Exercise inputs Start Marker
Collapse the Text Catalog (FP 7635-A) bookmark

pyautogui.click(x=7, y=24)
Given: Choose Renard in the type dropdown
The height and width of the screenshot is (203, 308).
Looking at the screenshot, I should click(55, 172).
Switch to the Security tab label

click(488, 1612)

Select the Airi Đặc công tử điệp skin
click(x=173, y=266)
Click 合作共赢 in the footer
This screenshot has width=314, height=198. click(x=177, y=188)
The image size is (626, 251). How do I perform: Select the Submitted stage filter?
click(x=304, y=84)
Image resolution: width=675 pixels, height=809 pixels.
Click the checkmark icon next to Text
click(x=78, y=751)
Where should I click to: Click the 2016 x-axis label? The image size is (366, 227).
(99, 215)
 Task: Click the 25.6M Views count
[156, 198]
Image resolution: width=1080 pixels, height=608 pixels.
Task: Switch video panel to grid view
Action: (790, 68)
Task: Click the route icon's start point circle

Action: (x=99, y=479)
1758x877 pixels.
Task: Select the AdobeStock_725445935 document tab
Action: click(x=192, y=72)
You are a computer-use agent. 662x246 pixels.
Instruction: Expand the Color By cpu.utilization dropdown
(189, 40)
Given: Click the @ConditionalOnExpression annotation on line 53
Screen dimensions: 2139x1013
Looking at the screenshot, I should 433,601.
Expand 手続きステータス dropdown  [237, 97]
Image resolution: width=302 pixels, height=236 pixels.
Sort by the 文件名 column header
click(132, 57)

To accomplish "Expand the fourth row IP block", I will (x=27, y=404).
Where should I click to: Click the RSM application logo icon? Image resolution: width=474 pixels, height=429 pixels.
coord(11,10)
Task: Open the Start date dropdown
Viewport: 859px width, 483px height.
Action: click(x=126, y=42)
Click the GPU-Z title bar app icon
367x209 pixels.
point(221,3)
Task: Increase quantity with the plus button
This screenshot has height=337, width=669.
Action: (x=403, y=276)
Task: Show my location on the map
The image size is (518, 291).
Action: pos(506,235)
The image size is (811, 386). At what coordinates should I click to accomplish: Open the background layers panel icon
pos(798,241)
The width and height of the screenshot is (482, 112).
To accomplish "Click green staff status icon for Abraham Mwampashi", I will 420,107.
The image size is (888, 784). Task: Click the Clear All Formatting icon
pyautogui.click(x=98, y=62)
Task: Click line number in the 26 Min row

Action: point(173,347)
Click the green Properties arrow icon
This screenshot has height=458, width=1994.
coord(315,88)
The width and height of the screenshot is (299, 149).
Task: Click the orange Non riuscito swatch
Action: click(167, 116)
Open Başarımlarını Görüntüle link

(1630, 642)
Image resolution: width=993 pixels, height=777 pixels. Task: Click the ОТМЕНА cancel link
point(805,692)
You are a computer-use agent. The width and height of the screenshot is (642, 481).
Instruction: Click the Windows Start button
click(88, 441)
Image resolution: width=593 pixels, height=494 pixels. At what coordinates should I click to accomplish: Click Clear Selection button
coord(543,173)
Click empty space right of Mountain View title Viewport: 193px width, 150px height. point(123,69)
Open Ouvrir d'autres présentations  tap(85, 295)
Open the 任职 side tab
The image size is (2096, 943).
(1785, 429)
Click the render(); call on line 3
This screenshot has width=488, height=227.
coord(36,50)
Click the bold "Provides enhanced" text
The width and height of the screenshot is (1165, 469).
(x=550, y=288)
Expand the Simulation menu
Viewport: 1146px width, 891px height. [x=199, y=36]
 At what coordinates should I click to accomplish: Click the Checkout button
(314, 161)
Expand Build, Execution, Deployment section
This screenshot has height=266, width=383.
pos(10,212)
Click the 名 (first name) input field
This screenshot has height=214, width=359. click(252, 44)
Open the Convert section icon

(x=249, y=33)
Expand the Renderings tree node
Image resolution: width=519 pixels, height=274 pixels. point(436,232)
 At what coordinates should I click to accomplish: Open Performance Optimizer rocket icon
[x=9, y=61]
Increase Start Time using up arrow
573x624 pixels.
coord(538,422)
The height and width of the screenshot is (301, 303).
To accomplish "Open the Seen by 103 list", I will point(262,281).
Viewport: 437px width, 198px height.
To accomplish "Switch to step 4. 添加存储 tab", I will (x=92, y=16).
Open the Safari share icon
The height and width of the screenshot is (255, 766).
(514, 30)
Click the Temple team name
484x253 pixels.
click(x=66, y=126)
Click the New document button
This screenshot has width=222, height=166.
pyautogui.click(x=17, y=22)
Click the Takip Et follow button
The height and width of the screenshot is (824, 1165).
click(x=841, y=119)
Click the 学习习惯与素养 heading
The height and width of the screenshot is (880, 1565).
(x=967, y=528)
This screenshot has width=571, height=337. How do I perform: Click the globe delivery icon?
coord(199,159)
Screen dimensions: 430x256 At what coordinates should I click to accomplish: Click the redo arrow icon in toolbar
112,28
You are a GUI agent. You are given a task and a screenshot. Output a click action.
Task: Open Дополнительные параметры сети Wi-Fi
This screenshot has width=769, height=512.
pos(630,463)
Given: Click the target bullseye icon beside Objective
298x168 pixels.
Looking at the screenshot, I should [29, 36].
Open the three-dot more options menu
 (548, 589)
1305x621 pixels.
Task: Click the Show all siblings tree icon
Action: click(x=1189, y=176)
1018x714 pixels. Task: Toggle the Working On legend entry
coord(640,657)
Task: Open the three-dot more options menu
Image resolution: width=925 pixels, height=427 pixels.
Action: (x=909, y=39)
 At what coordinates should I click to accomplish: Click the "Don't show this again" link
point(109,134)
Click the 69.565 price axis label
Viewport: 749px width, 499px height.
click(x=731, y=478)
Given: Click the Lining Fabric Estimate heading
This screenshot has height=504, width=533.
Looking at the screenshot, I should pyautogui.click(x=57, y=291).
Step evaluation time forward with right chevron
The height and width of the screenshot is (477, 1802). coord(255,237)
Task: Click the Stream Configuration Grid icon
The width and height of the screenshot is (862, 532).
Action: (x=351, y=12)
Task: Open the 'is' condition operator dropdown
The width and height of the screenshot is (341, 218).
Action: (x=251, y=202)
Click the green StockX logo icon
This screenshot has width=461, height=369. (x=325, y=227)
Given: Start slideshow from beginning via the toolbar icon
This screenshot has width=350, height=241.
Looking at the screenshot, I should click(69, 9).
Exercise inputs End Marker
## To do
Every record should be printed again exactly as it reads.

## Reply to the task
Collapse the Text Catalog (FP 7635-A) bookmark

pyautogui.click(x=7, y=24)
Given: Choose Renard in the type dropdown
The height and width of the screenshot is (203, 308).
Looking at the screenshot, I should click(55, 172).
Switch to the Security tab label

click(488, 1612)

Select the Airi Đặc công tử điệp skin
click(x=173, y=266)
Click 合作共赢 in the footer
This screenshot has width=314, height=198. click(x=177, y=188)
The image size is (626, 251). How do I perform: Select the Submitted stage filter?
click(x=304, y=84)
Image resolution: width=675 pixels, height=809 pixels.
Click the checkmark icon next to Text
click(x=78, y=751)
Where should I click to: Click the 2016 x-axis label? The image size is (366, 227).
(99, 215)
 Task: Click the 25.6M Views count
[156, 198]
Image resolution: width=1080 pixels, height=608 pixels.
Task: Switch video panel to grid view
Action: (790, 68)
Task: Click the route icon's start point circle

Action: (x=99, y=479)
1758x877 pixels.
Task: Select the AdobeStock_725445935 document tab
Action: click(x=192, y=72)
You are a computer-use agent. 662x246 pixels.
Instruction: Expand the Color By cpu.utilization dropdown
(189, 40)
Given: Click the @ConditionalOnExpression annotation on line 53
Screen dimensions: 2139x1013
Looking at the screenshot, I should 433,601.
Expand 手続きステータス dropdown  [237, 97]
Image resolution: width=302 pixels, height=236 pixels.
Sort by the 文件名 column header
click(132, 57)

To accomplish "Expand the fourth row IP block", I will (x=27, y=404).
Where should I click to: Click the RSM application logo icon? Image resolution: width=474 pixels, height=429 pixels.
coord(11,10)
Task: Open the Start date dropdown
Viewport: 859px width, 483px height.
Action: click(x=126, y=42)
Click the GPU-Z title bar app icon
367x209 pixels.
point(221,3)
Task: Increase quantity with the plus button
This screenshot has height=337, width=669.
Action: (x=403, y=276)
Task: Show my location on the map
The image size is (518, 291).
Action: pos(506,235)
The image size is (811, 386). At what coordinates should I click to accomplish: Open the background layers panel icon
pos(798,241)
The width and height of the screenshot is (482, 112).
To accomplish "Click green staff status icon for Abraham Mwampashi", I will 420,107.
The image size is (888, 784). Task: Click the Clear All Formatting icon
pyautogui.click(x=98, y=62)
Task: Click line number in the 26 Min row

Action: point(173,347)
Click the green Properties arrow icon
This screenshot has height=458, width=1994.
coord(315,88)
The width and height of the screenshot is (299, 149).
Task: Click the orange Non riuscito swatch
Action: click(167, 116)
Open Başarımlarını Görüntüle link

(1630, 642)
Image resolution: width=993 pixels, height=777 pixels. Task: Click the ОТМЕНА cancel link
point(805,692)
You are a computer-use agent. The width and height of the screenshot is (642, 481).
Instruction: Click the Windows Start button
click(88, 441)
Image resolution: width=593 pixels, height=494 pixels. At what coordinates should I click to accomplish: Click Clear Selection button
coord(543,173)
Click empty space right of Mountain View title Viewport: 193px width, 150px height. point(123,69)
Open Ouvrir d'autres présentations  tap(85, 295)
Open the 任职 side tab
The image size is (2096, 943).
(1785, 429)
Click the render(); call on line 3
This screenshot has width=488, height=227.
coord(36,50)
Click the bold "Provides enhanced" text
The width and height of the screenshot is (1165, 469).
(x=550, y=288)
Expand the Simulation menu
Viewport: 1146px width, 891px height. [x=199, y=36]
 At what coordinates should I click to accomplish: Click the Checkout button
(314, 161)
Expand Build, Execution, Deployment section
This screenshot has height=266, width=383.
pos(10,212)
Click the 名 (first name) input field
This screenshot has height=214, width=359. click(252, 44)
Open the Convert section icon

(x=249, y=33)
Expand the Renderings tree node
Image resolution: width=519 pixels, height=274 pixels. point(436,232)
 At what coordinates should I click to accomplish: Open Performance Optimizer rocket icon
[x=9, y=61]
Increase Start Time using up arrow
573x624 pixels.
coord(538,422)
The height and width of the screenshot is (301, 303).
To accomplish "Open the Seen by 103 list", I will point(262,281).
Viewport: 437px width, 198px height.
To accomplish "Switch to step 4. 添加存储 tab", I will (x=92, y=16).
Open the Safari share icon
The height and width of the screenshot is (255, 766).
(514, 30)
Click the Temple team name
484x253 pixels.
click(x=66, y=126)
Click the New document button
This screenshot has width=222, height=166.
pyautogui.click(x=17, y=22)
Click the Takip Et follow button
The height and width of the screenshot is (824, 1165).
click(x=841, y=119)
Click the 学习习惯与素养 heading
The height and width of the screenshot is (880, 1565).
(x=967, y=528)
This screenshot has width=571, height=337. How do I perform: Click the globe delivery icon?
coord(199,159)
Screen dimensions: 430x256 At what coordinates should I click to accomplish: Click the redo arrow icon in toolbar
112,28
You are a GUI agent. You are given a task and a screenshot. Output a click action.
Task: Open Дополнительные параметры сети Wi-Fi
This screenshot has width=769, height=512.
pos(630,463)
Given: Click the target bullseye icon beside Objective
298x168 pixels.
Looking at the screenshot, I should [29, 36].
Open the three-dot more options menu
 (548, 589)
1305x621 pixels.
Task: Click the Show all siblings tree icon
Action: click(x=1189, y=176)
1018x714 pixels. Task: Toggle the Working On legend entry
coord(640,657)
Task: Open the three-dot more options menu
Image resolution: width=925 pixels, height=427 pixels.
Action: (x=909, y=39)
 At what coordinates should I click to accomplish: Click the "Don't show this again" link
point(109,134)
Click the 69.565 price axis label
Viewport: 749px width, 499px height.
click(x=731, y=478)
Given: Click the Lining Fabric Estimate heading
This screenshot has height=504, width=533.
Looking at the screenshot, I should pyautogui.click(x=57, y=291).
Step evaluation time forward with right chevron
The height and width of the screenshot is (477, 1802). coord(255,237)
Task: Click the Stream Configuration Grid icon
The width and height of the screenshot is (862, 532).
Action: (x=351, y=12)
Task: Open the 'is' condition operator dropdown
The width and height of the screenshot is (341, 218).
Action: (x=251, y=202)
Click the green StockX logo icon
This screenshot has width=461, height=369. (x=325, y=227)
Given: Start slideshow from beginning via the toolbar icon
This screenshot has width=350, height=241.
Looking at the screenshot, I should click(69, 9).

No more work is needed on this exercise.